Por esta razón no son tan capacitados los componentes autobiográficos, con frecuencia contemplados como beligerantes, como el ajuste de cuentas con un ambiente, lo que nada tiene de singularidad. La ósmosis de un escritor con su medio es ineludible, y no es tanto este aspecto como el singular tratamiento literario lo que hace tan brillantes las novelas de Luis Goytisolo. La fusión y confusión de invención e historia, de objetivismo y subjetividad le sirven para analizar con una prosa serpenteante los entresijos de los personajes, temores y anhelos. El resultado es un apartamento del realismo y una apuesta por la percepción crítica con un texto que reflexiona sobre el texto, unas metanovelas que se funden con el mundo exterior. El análisis es resultado de una compleja relación: novelista-narrador-novela (historia de Luis, historia de Tácito)-lector-entrevistador.
Para integrar estos mundos, el autor recurre a una técnica muy presente en «Antagonía», las metáforas conceptuales, con las que identifica aspectos diferentes y los funde. Así, aquí superpone las ideas del narrador Luis y las de Tácito hace veinte siglos.
La distancia temporal y espacial sólo sirve para resaltar la similitud de temas y planteamientos, la complementariedad entre el romano y el barcelonés, la pertinaz presencia de problemas idénticos en los seres humanos. Estos paralelismos fuerzan al lector a salirse del texto, actúan a modo de alteraciones de ritmo que incitan a replantearse y vincular vivencias similares.
Pareja dificultad e incitación se elabora con las alusiones a macroentidades, presentadas cual metáforas, como sería el vínculo de dependencia que se establece entre un predio agrícola y sus componentes, sea el dueño, los aperos o los masoveros, cada uno de ellos de una totalidad en la que está inextricablemente integrado.
La resolución de esta espléndida novela como una larga entrevista incide en la solución de continuidad que es toda la escritura de Luis Goytisolo.
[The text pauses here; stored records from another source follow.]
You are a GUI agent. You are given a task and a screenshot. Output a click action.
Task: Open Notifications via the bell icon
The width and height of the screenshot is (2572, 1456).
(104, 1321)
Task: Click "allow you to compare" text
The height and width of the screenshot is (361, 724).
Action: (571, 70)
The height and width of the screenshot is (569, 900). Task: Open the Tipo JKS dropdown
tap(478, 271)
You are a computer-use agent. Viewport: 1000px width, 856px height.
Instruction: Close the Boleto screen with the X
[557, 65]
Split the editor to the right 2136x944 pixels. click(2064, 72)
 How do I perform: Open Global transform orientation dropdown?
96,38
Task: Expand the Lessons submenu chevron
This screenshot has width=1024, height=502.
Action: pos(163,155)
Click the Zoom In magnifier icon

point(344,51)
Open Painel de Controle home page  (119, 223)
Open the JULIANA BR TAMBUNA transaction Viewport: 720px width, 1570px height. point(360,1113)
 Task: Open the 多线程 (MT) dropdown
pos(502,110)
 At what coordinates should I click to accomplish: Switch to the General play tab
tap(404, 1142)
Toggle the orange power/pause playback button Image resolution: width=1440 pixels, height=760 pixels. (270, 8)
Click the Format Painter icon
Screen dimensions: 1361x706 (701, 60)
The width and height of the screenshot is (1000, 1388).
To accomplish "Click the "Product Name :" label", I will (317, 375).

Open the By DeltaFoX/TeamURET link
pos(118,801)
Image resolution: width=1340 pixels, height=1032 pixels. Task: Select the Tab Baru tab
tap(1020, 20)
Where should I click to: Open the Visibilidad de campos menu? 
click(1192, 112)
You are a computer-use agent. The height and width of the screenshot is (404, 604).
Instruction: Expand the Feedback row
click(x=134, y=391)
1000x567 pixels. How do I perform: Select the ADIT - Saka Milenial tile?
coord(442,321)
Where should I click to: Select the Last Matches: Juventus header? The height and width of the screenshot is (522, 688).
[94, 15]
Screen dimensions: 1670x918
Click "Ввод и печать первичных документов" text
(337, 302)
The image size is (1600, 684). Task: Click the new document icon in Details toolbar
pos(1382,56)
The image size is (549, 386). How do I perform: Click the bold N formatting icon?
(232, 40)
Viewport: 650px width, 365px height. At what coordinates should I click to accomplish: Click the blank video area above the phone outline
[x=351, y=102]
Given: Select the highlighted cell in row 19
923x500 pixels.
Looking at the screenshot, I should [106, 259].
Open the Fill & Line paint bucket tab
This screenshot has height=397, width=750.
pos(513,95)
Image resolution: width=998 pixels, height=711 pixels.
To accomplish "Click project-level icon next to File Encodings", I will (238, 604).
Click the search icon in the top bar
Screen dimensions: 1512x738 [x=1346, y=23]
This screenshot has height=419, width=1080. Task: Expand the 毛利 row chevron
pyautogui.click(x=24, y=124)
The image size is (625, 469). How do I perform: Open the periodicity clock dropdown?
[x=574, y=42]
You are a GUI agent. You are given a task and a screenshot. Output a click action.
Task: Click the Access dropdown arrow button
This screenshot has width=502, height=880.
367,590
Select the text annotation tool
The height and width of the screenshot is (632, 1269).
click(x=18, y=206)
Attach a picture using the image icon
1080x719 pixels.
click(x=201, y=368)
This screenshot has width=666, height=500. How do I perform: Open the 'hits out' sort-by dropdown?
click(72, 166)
Cuando se rompen los valores tradicionales y se pierde pie, el hombre se lanza a una carrera hacia adelante, y la novela da cuenta de esas rupturas, de esa huida de la desazón.
Es una ficción sincrética, de reflexiones complejas y diversas, con cambios de asunto para articular una teoría del conocimiento, que salve las fallas éticas y estéticas.
Estatua con palomas resulta ser una novela emblemática y significativa en la literatura española actual. Un punto de vista que manipula el paralelismo actualidad-antigüedad con irónica distorsión, una estructura quebrada y lúcida (como ejemplo nótese la magia de los números: nueve capítulos, con los siguientes subcapítulos: 1, 3, 5, 7, 9, 8, 6, 4, 2, que suman 45, cuyos dígitos a su vez suman 9), un tono ácido y autorreflexivo para una ética de orgulloso elitismo son factores esenciales para construir un texto develador de falsedades. Es una autoconciencia que inventa su mundo, tan válido como el creado por el poder, y más crítico aún. Así se desvelan las apariencias, se crea otro ambiente y se construye una espléndida novela, digna de todo encomio.